Grizzly Man

Grizzly Man

Throughout Grizzly Man, Timothy Treadwell, the movie's star, constantly talks like a junior executive pumping himself up in front of a mirror before a big presentation. Except in this case, Treadwell is in the Alaskan wilderness in front of a camera, and his presentation is not in front of a bunch of senior executives but in front of a few 500 pound grizzly bears. "No one knew," he says to the disembodied and presumably harshly judgemental presence behind the camera, "no one ever fucking knew, that there are times when my life is on the precipice of death. That these bears can bite, these bears can kill, and if I am weak, I will go down." In true cinematic fashion, these words come true: he goes down. We're told the results are too horrible to be presented. Like Burt Lancaster in Criss Cross, Treadwell starts this movie dead, both literaraly and figuratively. Like him, he is a criminal. As a criminal, he can enjoy nothing. He has only a singular goal, one which will get him out of his life: to criminally shove cameras into the faces of wild bears.

So he begins his movie, spliced together reverently by Werner Herzog, in a maniacal mode from which he does not swerve. He never takes a moment to enjoy the reserve around him or pass affectionate words to his girlfriend. He claims to be protecting bears by living among them: in doing this, he acclimates them to human life and therefore endangers them. He's dead: and to top it off, he has the mild indignity of Werner Herzog reading over his final testament in a tone of prickly but worshipful reverence which nonetheless comes across as slightly condescending.

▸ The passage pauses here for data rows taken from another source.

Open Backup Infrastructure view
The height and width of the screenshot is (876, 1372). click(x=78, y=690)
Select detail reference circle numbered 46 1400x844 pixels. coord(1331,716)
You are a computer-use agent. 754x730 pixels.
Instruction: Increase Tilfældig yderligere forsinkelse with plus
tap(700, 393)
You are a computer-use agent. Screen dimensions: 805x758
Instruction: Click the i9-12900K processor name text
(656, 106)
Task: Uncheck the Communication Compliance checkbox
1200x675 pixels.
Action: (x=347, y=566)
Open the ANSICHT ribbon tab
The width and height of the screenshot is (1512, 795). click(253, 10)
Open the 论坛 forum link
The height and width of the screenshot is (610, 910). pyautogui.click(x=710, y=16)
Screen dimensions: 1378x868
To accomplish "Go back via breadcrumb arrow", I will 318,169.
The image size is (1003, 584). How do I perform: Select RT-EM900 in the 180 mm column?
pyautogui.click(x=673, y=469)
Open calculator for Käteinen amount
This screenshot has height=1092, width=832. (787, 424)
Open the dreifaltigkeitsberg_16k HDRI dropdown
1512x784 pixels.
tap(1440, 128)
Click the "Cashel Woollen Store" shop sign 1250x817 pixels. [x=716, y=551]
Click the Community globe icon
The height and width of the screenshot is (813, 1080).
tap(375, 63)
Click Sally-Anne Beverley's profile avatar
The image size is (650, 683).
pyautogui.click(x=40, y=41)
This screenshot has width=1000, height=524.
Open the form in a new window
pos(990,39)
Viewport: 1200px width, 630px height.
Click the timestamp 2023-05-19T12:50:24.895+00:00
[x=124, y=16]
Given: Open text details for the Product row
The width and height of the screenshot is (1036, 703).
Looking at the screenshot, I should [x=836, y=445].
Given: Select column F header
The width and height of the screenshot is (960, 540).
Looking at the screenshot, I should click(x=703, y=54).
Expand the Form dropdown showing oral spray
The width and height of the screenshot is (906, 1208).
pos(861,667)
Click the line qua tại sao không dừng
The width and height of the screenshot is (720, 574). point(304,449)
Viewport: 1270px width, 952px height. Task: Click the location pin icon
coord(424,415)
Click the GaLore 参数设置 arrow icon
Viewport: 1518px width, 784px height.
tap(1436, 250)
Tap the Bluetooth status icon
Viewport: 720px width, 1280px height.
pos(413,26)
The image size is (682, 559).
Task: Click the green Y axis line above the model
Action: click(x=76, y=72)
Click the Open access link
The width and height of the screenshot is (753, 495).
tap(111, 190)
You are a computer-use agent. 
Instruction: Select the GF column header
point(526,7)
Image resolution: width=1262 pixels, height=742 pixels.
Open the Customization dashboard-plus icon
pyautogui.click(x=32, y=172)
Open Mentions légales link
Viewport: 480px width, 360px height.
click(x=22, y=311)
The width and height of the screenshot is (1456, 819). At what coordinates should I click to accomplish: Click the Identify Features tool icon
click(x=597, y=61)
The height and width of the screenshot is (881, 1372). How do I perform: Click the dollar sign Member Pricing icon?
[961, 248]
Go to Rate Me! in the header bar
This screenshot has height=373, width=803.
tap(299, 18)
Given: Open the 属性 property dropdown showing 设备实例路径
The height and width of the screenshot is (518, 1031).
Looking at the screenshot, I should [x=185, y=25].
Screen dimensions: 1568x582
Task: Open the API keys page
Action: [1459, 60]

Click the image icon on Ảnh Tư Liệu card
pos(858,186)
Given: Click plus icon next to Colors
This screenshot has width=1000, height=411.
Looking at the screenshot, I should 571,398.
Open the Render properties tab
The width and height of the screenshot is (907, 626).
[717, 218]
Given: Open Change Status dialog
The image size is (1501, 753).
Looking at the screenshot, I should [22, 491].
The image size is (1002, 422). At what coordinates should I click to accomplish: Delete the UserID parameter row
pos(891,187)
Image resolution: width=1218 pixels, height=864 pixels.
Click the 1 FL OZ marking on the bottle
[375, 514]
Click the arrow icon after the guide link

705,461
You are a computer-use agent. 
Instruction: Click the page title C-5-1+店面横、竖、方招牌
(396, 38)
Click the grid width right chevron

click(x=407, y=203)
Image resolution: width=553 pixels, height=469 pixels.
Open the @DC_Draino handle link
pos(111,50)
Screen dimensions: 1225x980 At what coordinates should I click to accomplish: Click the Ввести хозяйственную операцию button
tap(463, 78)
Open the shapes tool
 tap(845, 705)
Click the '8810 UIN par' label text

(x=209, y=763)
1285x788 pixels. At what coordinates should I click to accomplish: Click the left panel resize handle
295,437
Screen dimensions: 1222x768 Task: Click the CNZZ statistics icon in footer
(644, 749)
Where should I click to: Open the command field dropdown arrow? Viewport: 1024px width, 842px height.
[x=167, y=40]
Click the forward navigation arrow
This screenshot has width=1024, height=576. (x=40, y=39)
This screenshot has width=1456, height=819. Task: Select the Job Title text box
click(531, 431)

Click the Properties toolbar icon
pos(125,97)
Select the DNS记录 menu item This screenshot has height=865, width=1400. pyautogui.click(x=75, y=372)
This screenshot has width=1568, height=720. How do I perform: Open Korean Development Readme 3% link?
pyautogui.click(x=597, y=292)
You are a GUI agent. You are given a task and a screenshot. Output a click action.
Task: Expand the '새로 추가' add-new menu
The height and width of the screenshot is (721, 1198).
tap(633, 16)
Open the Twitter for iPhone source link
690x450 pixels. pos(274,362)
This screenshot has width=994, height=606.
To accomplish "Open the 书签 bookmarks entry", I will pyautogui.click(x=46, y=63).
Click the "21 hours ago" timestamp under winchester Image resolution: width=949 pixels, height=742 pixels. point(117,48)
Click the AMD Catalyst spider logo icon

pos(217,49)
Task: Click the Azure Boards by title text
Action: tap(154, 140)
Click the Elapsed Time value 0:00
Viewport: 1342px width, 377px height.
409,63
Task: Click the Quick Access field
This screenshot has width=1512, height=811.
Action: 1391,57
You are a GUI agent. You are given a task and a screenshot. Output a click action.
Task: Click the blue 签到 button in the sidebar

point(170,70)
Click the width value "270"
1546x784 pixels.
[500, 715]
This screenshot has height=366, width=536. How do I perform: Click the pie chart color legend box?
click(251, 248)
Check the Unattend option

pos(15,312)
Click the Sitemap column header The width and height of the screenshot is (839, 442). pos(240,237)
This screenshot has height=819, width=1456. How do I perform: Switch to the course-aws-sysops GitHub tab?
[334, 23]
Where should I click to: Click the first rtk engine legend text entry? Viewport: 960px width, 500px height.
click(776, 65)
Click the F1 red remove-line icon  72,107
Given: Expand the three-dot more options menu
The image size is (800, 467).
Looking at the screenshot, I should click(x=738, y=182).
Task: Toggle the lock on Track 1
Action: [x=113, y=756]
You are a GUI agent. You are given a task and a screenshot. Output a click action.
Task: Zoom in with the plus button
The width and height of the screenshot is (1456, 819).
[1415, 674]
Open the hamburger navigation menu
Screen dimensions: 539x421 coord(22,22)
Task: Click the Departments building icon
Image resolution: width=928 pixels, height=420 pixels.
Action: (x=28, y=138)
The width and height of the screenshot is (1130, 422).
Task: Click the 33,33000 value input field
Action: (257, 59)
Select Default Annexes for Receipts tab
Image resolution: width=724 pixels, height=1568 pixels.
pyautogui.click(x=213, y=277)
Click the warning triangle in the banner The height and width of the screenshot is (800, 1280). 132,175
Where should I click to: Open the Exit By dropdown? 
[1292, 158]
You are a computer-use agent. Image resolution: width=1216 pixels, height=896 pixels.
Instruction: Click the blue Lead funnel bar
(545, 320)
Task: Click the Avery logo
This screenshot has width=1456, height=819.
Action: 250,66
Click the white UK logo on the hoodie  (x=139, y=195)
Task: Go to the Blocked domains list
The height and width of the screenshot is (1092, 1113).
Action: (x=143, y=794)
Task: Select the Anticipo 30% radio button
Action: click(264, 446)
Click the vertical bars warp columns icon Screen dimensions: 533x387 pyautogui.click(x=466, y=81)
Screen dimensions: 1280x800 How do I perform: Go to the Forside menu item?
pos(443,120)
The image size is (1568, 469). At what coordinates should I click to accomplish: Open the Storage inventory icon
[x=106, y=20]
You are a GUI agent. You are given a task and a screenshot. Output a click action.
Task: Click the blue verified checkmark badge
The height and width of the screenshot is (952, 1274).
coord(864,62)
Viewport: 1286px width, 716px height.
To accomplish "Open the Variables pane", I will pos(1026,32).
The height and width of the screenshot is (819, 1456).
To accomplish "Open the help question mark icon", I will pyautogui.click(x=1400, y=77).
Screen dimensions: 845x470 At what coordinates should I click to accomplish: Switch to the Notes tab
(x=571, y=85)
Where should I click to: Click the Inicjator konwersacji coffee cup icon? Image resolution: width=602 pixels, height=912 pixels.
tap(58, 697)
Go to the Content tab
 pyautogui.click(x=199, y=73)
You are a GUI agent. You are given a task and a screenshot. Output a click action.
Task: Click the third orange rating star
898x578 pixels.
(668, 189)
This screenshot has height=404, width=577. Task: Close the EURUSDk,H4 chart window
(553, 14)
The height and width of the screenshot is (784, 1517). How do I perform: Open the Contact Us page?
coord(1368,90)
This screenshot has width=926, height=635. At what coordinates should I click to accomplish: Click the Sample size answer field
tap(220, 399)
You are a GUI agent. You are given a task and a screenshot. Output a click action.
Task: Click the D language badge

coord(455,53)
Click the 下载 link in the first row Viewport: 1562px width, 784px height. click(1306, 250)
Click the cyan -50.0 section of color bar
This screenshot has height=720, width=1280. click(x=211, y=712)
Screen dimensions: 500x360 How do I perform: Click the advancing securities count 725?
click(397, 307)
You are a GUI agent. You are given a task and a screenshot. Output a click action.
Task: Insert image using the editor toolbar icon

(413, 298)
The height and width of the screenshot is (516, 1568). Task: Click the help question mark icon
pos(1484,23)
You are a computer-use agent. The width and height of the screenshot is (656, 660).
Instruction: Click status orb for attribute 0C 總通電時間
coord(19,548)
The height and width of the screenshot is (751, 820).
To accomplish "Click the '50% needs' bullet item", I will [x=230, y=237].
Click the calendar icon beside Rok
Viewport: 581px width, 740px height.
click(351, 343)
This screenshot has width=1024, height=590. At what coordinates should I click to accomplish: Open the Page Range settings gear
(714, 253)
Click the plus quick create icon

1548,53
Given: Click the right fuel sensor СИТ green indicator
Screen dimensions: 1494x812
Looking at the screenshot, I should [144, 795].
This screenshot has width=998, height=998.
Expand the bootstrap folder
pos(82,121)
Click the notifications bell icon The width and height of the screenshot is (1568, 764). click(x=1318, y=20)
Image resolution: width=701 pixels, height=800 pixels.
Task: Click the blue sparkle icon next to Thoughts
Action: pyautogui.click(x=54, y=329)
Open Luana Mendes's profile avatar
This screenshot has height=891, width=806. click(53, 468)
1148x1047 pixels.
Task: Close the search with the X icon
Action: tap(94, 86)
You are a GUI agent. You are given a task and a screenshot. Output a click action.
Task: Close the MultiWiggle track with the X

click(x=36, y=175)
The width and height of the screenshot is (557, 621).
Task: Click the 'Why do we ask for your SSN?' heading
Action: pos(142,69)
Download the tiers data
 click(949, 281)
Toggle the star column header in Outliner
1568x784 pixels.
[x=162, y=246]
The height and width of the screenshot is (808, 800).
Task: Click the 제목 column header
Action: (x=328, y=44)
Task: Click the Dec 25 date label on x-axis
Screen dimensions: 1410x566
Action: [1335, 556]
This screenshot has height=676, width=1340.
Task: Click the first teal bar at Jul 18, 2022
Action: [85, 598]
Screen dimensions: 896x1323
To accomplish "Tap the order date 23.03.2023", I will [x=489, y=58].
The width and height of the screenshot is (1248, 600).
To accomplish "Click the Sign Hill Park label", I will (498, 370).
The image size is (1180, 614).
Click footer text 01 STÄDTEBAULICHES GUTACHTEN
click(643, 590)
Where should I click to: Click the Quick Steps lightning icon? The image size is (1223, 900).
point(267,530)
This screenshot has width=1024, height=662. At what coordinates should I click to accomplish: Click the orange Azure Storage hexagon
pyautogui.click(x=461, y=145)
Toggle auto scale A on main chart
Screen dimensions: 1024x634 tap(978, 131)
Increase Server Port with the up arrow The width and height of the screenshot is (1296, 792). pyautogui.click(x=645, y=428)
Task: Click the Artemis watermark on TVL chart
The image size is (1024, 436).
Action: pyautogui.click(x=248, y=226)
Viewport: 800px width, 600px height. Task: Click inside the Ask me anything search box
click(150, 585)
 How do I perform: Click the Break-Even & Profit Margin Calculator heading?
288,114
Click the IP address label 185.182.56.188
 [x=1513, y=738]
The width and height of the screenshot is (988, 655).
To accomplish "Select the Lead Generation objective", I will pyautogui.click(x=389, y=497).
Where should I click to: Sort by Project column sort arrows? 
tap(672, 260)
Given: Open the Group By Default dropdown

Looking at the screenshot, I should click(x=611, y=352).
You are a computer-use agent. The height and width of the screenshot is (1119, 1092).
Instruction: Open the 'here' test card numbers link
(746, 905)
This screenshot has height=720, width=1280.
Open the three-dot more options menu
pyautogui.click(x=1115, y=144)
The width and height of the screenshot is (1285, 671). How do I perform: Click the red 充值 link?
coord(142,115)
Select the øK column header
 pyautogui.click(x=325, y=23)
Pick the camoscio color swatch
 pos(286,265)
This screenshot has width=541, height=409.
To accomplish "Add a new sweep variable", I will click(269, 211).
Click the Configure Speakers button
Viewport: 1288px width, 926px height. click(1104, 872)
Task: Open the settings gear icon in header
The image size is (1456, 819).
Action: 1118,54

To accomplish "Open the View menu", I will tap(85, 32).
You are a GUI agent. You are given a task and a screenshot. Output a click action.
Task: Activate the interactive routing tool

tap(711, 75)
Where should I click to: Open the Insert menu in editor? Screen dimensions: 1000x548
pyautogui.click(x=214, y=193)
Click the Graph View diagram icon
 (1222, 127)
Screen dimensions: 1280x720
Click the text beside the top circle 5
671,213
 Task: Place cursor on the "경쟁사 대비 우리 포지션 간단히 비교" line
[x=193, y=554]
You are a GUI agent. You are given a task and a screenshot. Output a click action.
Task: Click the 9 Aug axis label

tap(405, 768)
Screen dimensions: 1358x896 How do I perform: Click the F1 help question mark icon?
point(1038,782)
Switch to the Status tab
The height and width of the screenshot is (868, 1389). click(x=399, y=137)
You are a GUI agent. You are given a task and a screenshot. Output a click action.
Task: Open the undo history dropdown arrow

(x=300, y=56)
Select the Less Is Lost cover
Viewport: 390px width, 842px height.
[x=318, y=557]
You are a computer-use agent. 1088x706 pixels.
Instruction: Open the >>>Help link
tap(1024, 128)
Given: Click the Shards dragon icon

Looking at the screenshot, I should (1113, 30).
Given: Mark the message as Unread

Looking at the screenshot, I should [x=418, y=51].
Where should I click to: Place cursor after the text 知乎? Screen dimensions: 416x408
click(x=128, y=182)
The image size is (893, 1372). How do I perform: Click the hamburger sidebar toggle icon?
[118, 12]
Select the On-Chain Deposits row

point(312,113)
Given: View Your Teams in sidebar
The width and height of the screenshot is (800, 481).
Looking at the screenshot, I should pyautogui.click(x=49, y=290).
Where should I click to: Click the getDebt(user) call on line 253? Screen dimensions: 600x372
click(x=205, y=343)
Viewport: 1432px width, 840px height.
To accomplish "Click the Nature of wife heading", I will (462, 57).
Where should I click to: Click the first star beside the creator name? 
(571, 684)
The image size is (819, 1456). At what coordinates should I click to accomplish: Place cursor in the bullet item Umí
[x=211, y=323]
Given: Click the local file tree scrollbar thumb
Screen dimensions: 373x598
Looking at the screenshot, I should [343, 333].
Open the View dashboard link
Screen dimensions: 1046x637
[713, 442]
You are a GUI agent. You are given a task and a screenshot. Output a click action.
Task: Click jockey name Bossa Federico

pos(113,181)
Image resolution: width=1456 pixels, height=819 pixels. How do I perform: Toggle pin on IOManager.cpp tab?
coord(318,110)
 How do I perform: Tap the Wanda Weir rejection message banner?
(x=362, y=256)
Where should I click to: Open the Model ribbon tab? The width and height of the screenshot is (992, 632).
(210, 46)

There's something here that Herzog doesn't get about American life--namely, that the Treadwells in this country are a dime a dozen. I can't feel any sympathy for Timothy Treadwell. It's not just that he represents the "dark side" of superimposing a professional attitude over a neccessarily pragmatic one. It's not just that he reminds me of some of my worst bosses--he reminds me of every "fully-engaged" character I've ever met. In him dwells the flop sweat of every neocon politician, every university Marxist in opposition to him, every avant-garde poet ("contemporary poetic models have grown stale, etc."), every overzealous Cubs fanatic who mourns the World Series victory last year of the White Sox, every paranoid schizophrenic, Robotussin guzzling heavy metal kid who could pinpoint with increasingly myopic certitude which bands were "posers" and which were real. It's certain that Herzog sees these as "his" people (excepting the ones who are not)--I suppose he thinks of them as visionaries, worthy of documentation. I don't think he understands that every American mind is wired this way. One can't have a job here, or an academic distiction, or a love of music, without also having a fanatical devotion to it and a repulsion of all those who don't. Think of all those Wal-Mart middle managers doing jumping jacks and yelling Red Army like affirmations about Wal-Mart. This fanatacism lasts eight hours a day, after which we sleep fitfully, drink dangerously, and go to see the movies. Timothy Treadwell is no Isadore Ducasse: his was not a European suicide.

To quote the sole voice of reason in Grizzly Man (one which Herzog is impatient to move past), Sven Haakanson, the direstor of Kodiac's Alottiiq Museum: "I think he did damage to the bears. Where I grew up the bears avoid us and we avoid them...[this is a boundary] that we have lived with for 7,000 years. It's an unspoken boundary, but when we've crossed it we've paid the price."